Por
BBC News
“Tainara da Silva de
Aquino tinha 25 anos quando foi morta a tiros na casa onde morava com
seus dois filhos bebês, em Santa Maria (RS), no dia 9 de maio. Seu
ex-companheiro foi preso sob suspeita de ter praticado o crime.
'Ligue 180' recebe
denúncias sobre assédio e violência contra a mulher
O caso resume algumas
das principais características dos homicídios de mulheres no
Brasil. Segundo os dados do Ministério da Saúde compilados pelo
Atlas da Violência, lançado na quarta-feira (05/06) pelo Instituto
de Pesquisa Econômica Aplicada (Ipea) e pelo Fórum Brasileiro de
Segurança Pública (FBSP), foram registrados 4.936 assassinatos de
mulheres em 2017.
É uma média de 13
homicídios por dia, o maior número em uma década.
Assim como Taianara, a
maior parte das vítimas (66%) é negra, é morta por armas de fogo
e, em boa parte dos casos, dentro de casa.
O Atlas da Violência
traça um cenário calamitoso de homicídios.

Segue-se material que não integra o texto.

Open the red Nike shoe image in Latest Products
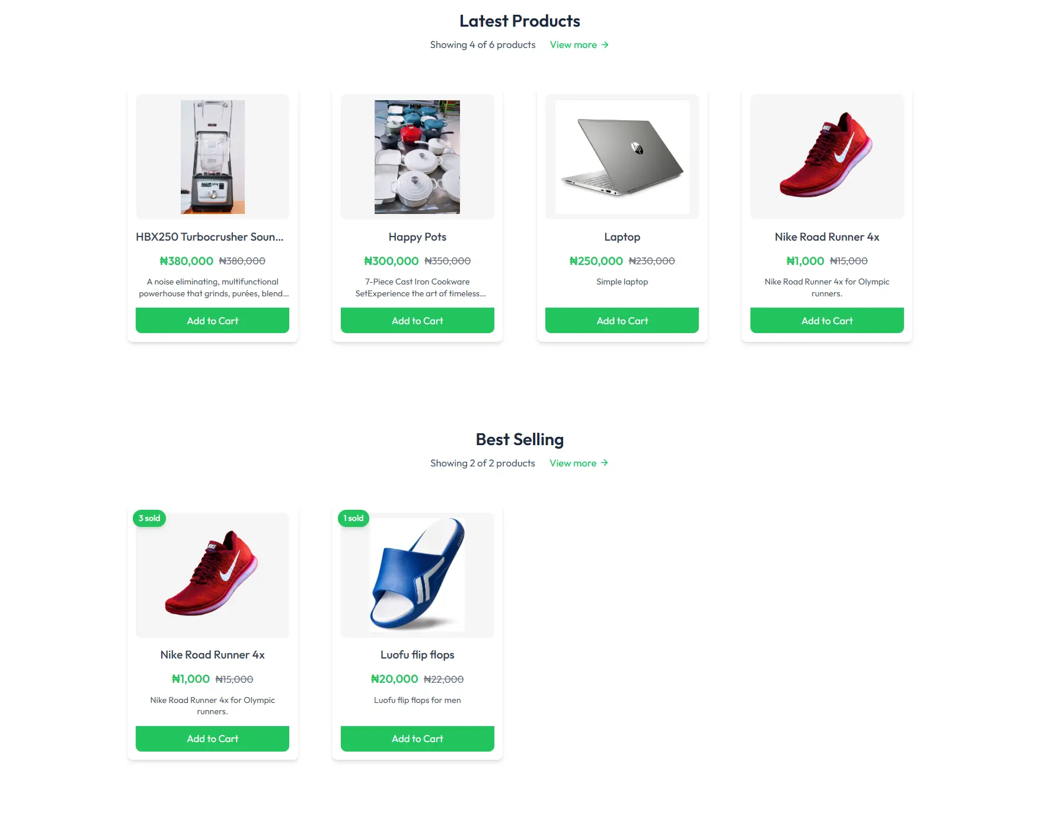 coord(827,155)
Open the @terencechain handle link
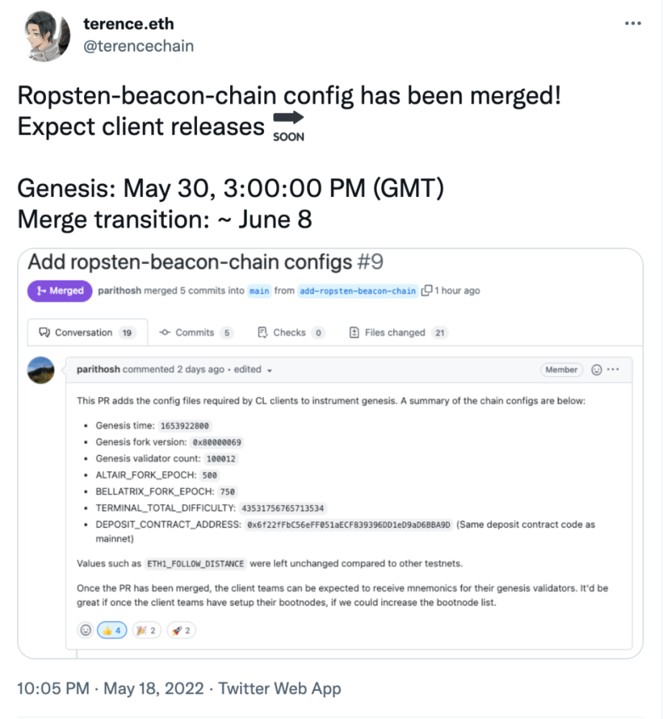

Houve um recorde de
65.602 assassinatos registrados no Brasil em 2017, em sua maioria
vitimando jovens homens em episódios de violência urbana e briga
entre facções criminosas.
Mas, ao mesmo tempo,
geram especial preocupação os assassinatos de mulheres, negros e
pessoas LGBTI+ (lésbicas, gays, bissexuais, travestis, transexuais e
intersexuais).
Uma análise geral dos
homicídios por raça, por exemplo, mostra que, dos assassinatos
cometidos em 2017, três quartos das vítimas eram negras.
Questões de gênero
No que diz respeito às
mulheres, o Atlas calcula que aumentou em 20,7% a taxa nacional de
homicídios femininos entre 2007 e 2017.
Esse aumento se dá
sobretudo entre mulheres negras: elas viram seu número de homícidios
crescer mais de 60% em uma década, em comparação com um
crescimento de 1,7% nos assassinatos de mulheres não negras.
Quando analisados os
dados específicos de 2017, descobre-se que das quase 5 mil mulheres
assassinadas, 53,8% foram mortas com armas de fogo e 26,8% com
objetos cortantes.
Desde 2015, o Brasil
tem uma lei específica para enquadrar homicídios cometidos contra
mulheres que envolvam questões de gênero - a Lei do Feminicídio,
com penas de 12 a 30 anos de prisão.
Como a lei é
relativamente nova, ainda não se sabe se todos os casos de violência
de gênero estão sendo devidamente registrados pelas autoridades.
No entanto, o fato de
quase 40% das mortes femininas terem ocorrido dentro de casa faz com
que sejam grandes "as chances de que se relacionem a casos de
feminicídio", apontam o Ipea e o FBSP.
Outro detalhe
importante é que grande parte do aumento dos casos se deu em alguns
dos Estados do Norte e do Nordeste. O Ceará, por exemplo, registrou
71,6% de crescimento de homicídios de mulheres em uma década; no
Rio Grande do Norte, o aumento foi de 48%.
Segundo Renato Sergio
de Lima, presidente e pesquisador do FBSP, "as mortes por brigas
interpessoais estão crescendo, (...) como parte de uma cultura da
violência sendo incentivada como forma de resolver conflitos. E no
Nordeste estão mais arraigadas questões de gênero, de machismo e
do papel de homens e mulheres", favorecendo a violência por
questões de gênero.
Nesse cenário, o
relatório é crítico à flexibilização do porte de armas,
promovido por decreto pelo governo de Jair Bolsonaro em maio.
"Considerando os
altíssimos índices de violência doméstica que assolam o Brasil, a
possibilidade de que cada vez mais cidadãos tenham uma arma de fogo
dentro de casa tende a vulnerabilizar ainda mais a vida de mulheres
em situação de violência", diz o estudo do Ipea e do FBSP.
O estudo aponta que, só
em 2017, mais de 221 mil mulheres procuraram delegacias de polícia
para registrar agressões (lesão corporal dolosa) em decorrência de
violência doméstica, "número que pode estar em muito
subestimado dado que muitas vítimas têm medo ou vergonha de
denunciar".
Copan, no centro de São Paulo |
Pela primeira vez, o
Atlas da Violência debruçou-se sobre as denúncias de crimes
violentos relacionados a orientação sexual e identidade de gênero.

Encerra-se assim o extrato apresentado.